Requirements: Can you recast all the records below as a Markdown table with a Row column numbering each line and a Line column holding its text, skipping blank lines and leaving out the pictures?

Supplied records:

§

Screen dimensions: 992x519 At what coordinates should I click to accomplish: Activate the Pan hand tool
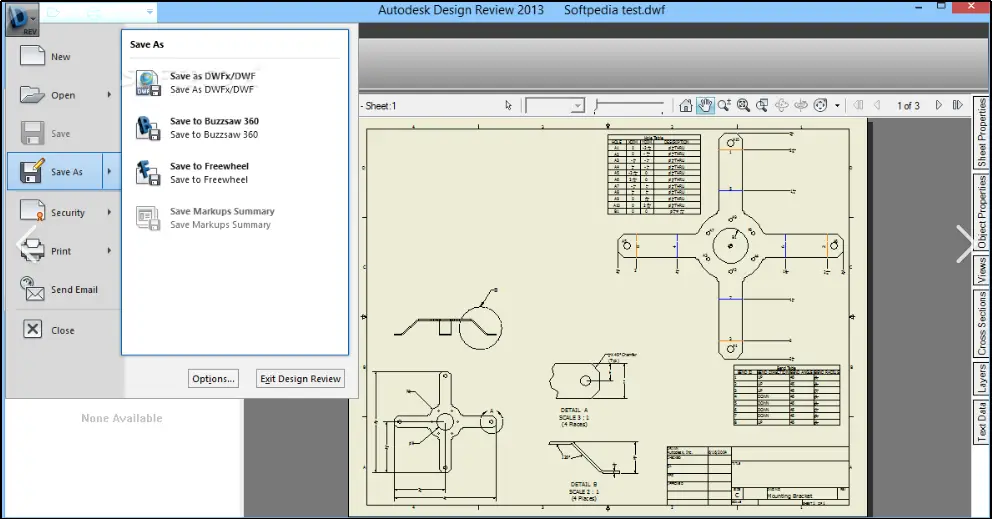(705, 105)
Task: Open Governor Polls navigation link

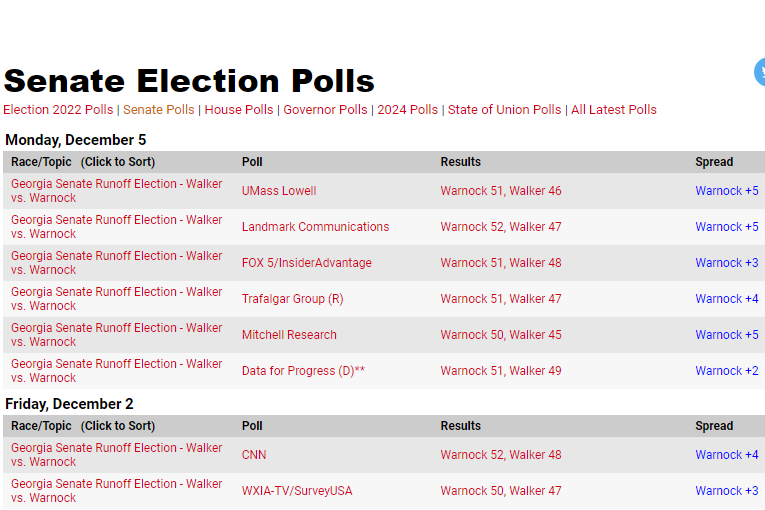Action: (325, 110)
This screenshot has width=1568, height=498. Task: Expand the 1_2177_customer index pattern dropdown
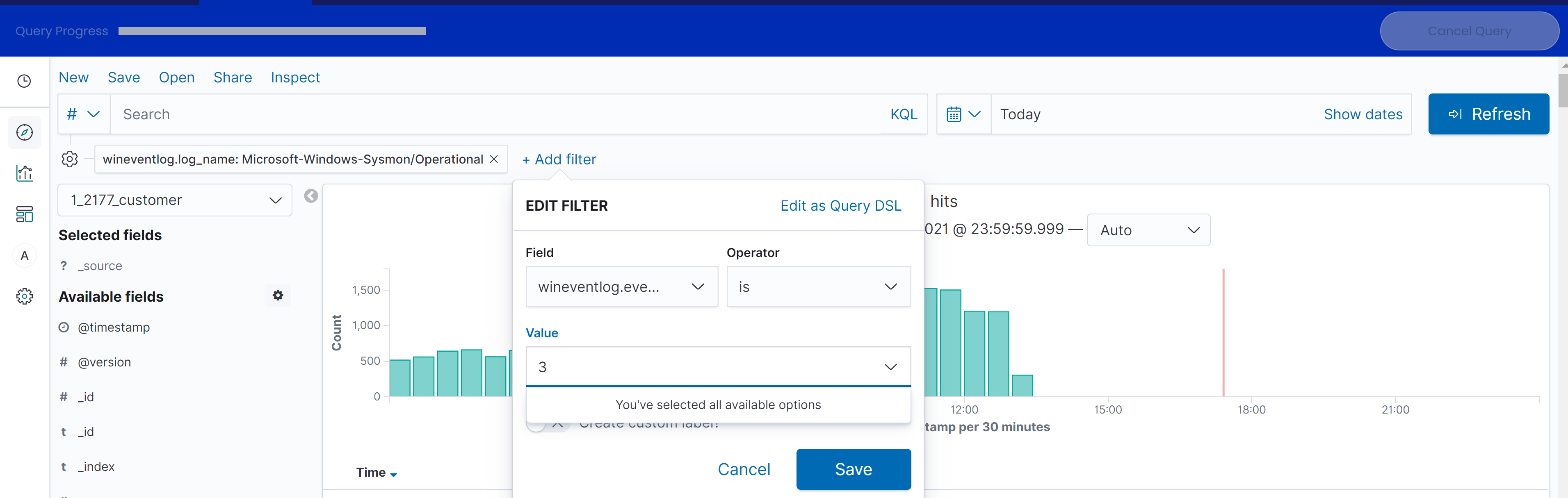click(175, 200)
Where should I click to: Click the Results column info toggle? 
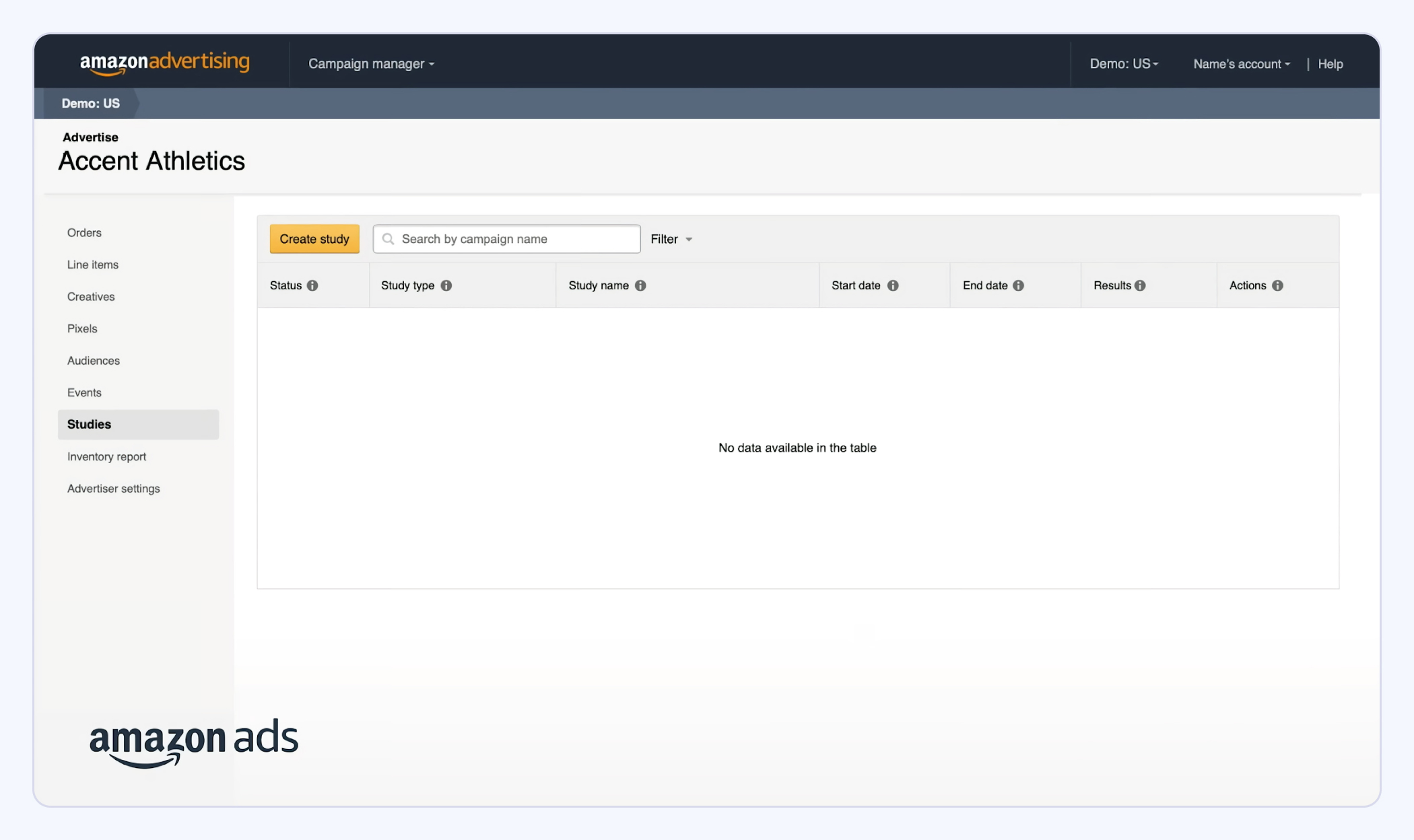(x=1141, y=284)
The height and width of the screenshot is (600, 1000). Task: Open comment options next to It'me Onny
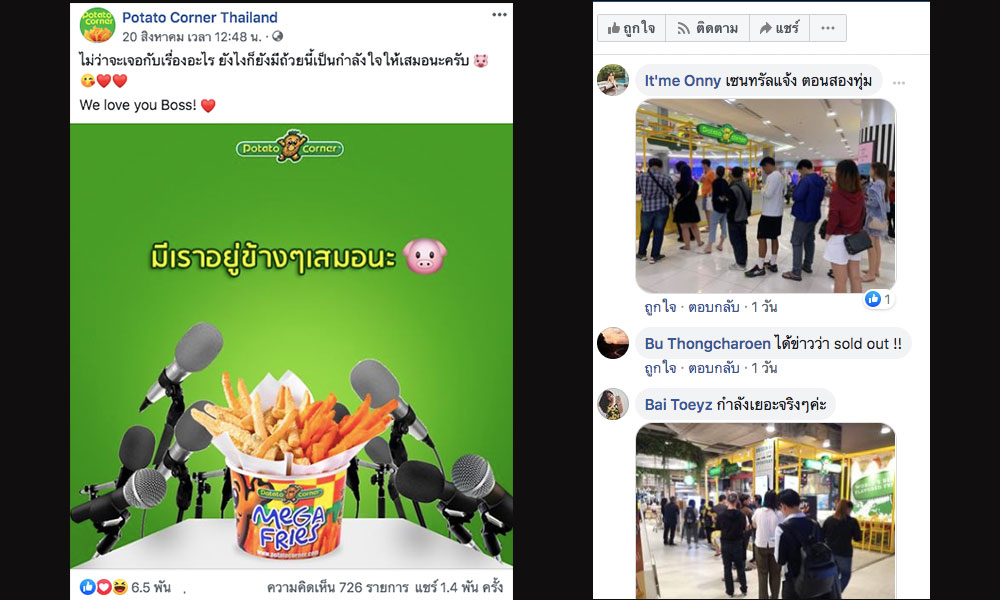pos(899,83)
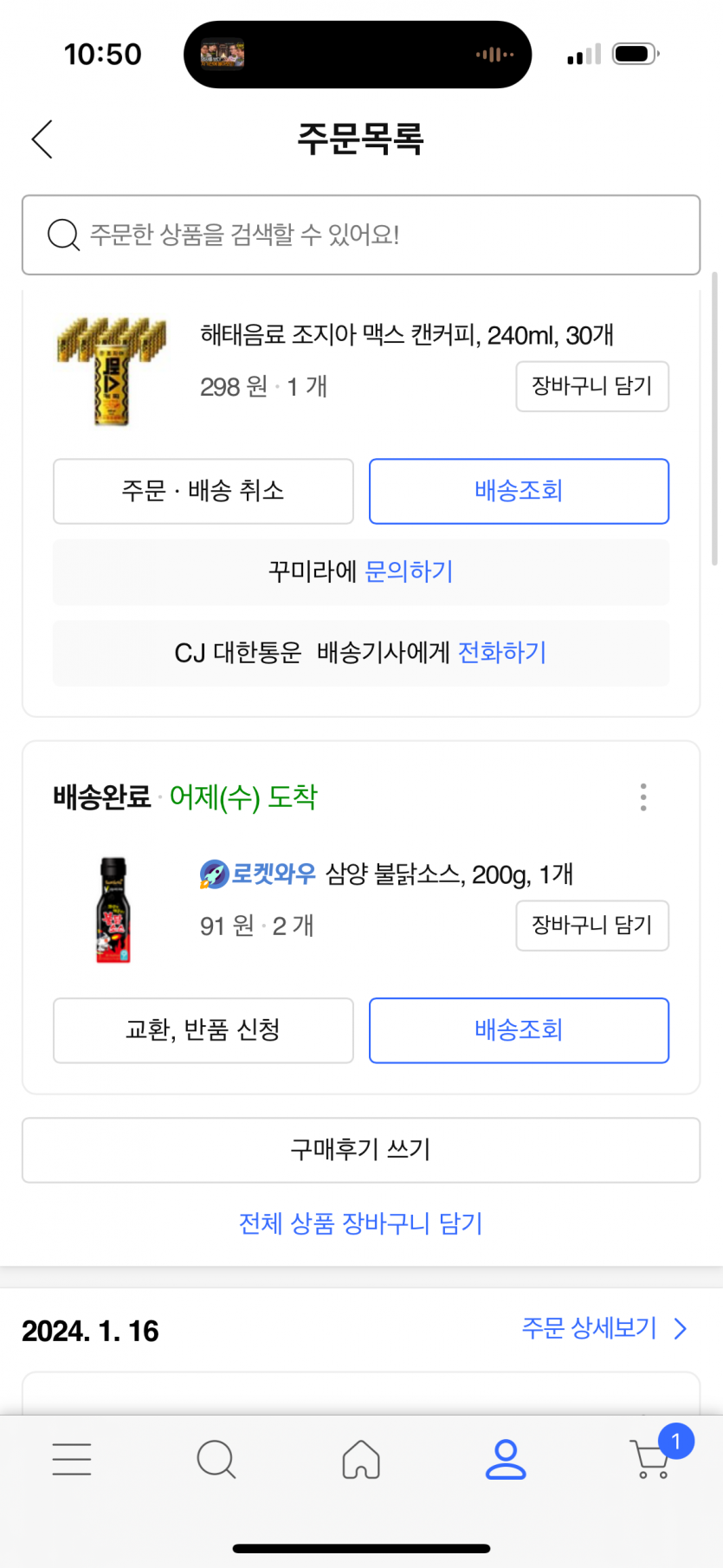This screenshot has width=723, height=1568.
Task: Open My Coupang profile icon
Action: pos(506,1459)
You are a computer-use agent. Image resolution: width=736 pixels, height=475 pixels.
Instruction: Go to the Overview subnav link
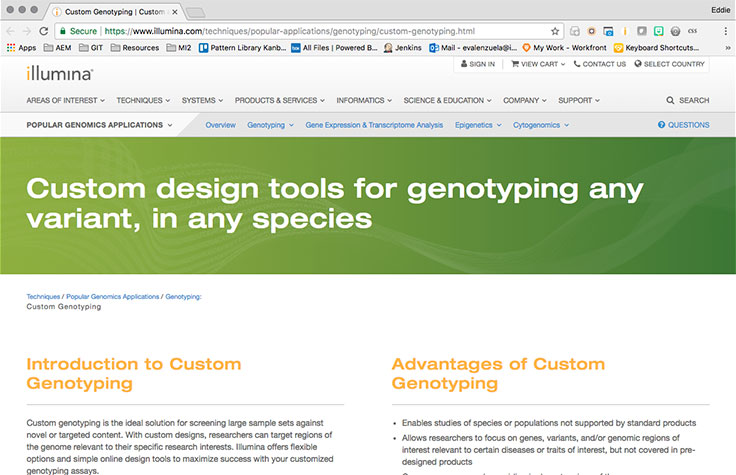tap(220, 125)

§

Correct result:
| Row | Line |
|---|---|
| 1 | Screen dimensions: 992x519 At what coordinates should I click to accomplish: Activate the Pan hand tool |
| 2 | (705, 105) |
| 3 | Task: Open Governor Polls navigation link |
| 4 | Action: (325, 110) |
| 5 | This screenshot has width=1568, height=498. Task: Expand the 1_2177_customer index pattern dropdown |
| 6 | click(175, 200) |
| 7 | Where should I click to: Click the Results column info toggle?  |
| 8 | (x=1141, y=284) |
| 9 | The height and width of the screenshot is (600, 1000). Task: Open comment options next to It'me Onny |
| 10 | pos(899,83) |
| 11 | This screenshot has width=723, height=1568. |
| 12 | Task: Open My Coupang profile icon |
| 13 | Action: pos(506,1459) |
| 14 | You are a computer-use agent. Image resolution: width=736 pixels, height=475 pixels. |
| 15 | Instruction: Go to the Overview subnav link |
| 16 | tap(220, 125) |